[Haskell-cafe] library on common sub-expression elimination?
Anton Kholomiov
anton.kholomiov at gmail.com
Fri Aug 12 18:52:49 CEST 2011
Just to make it explicit, is it
\a i ->
let t = a ! i in
if i >= 0 then
t
else if i > 0 then
t + a ! (i-1)
else ....
bad idea, because of last else-case? Can it be mended with
one another pass for if-expressions?
The upcoming distilled tutorial at DSL 2011 - thank you for the link.
I'm going to experiment with data-reify, while the library you've mentioned
is
OCaml only.
2011/8/12 <oleg at okmij.org>
>
> I guess you mean the function that converts an abstract syntax tree to
> a directed acyclic graph (DAG).
>
> Just for completeness I should mention that if the object language has
> effects including non-termination, one has to be careful eliminating
> seemingly common expressions. For example, in
>
> \a i ->
> if i >= 0 then
> a ! i
> else if i > 0 then
> a ! i + a ! (i-1)
> else ....
>
> we see the expression (a ! i) repeated in both branches of
> the conditional. Eliminating the `duplicate' by pulling it out
>
> \a i ->
> let t = a ! i in
> if i >= 0 then
> t
> else if i > 0 then
> t + a ! (i-1)
> else ....
>
> would be wrong, wouldn't it?

● **Recorded data**:

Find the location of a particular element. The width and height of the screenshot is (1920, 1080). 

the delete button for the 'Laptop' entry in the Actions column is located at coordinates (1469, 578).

● **Tasks to carry out**:
1. In the mailing-list post, list every line of the header that comes before the message body.
2. Quote the part of the mailing-list post starting with "bad idea, because" and going on through "acyclic graph (DAG).".

● **Solutions to each task**:
1.
- [Haskell-cafe] library on common sub-expression elimination?
- Anton Kholomiov
- anton.kholomiov at gmail.com
- Fri Aug 12 18:52:49 CEST 2011

2.
bad idea, because of last else-case? Can it be mended with
one another pass for if-expressions?
The upcoming distilled tutorial at DSL 2011 - thank you for the link.
I'm going to experiment with data-reify, while the library you've mentioned
is
OCaml only.
2011/8/12 <oleg at okmij.org>
>
> I guess you mean the function that converts an abstract syntax tree to
> a directed acyclic graph (DAG).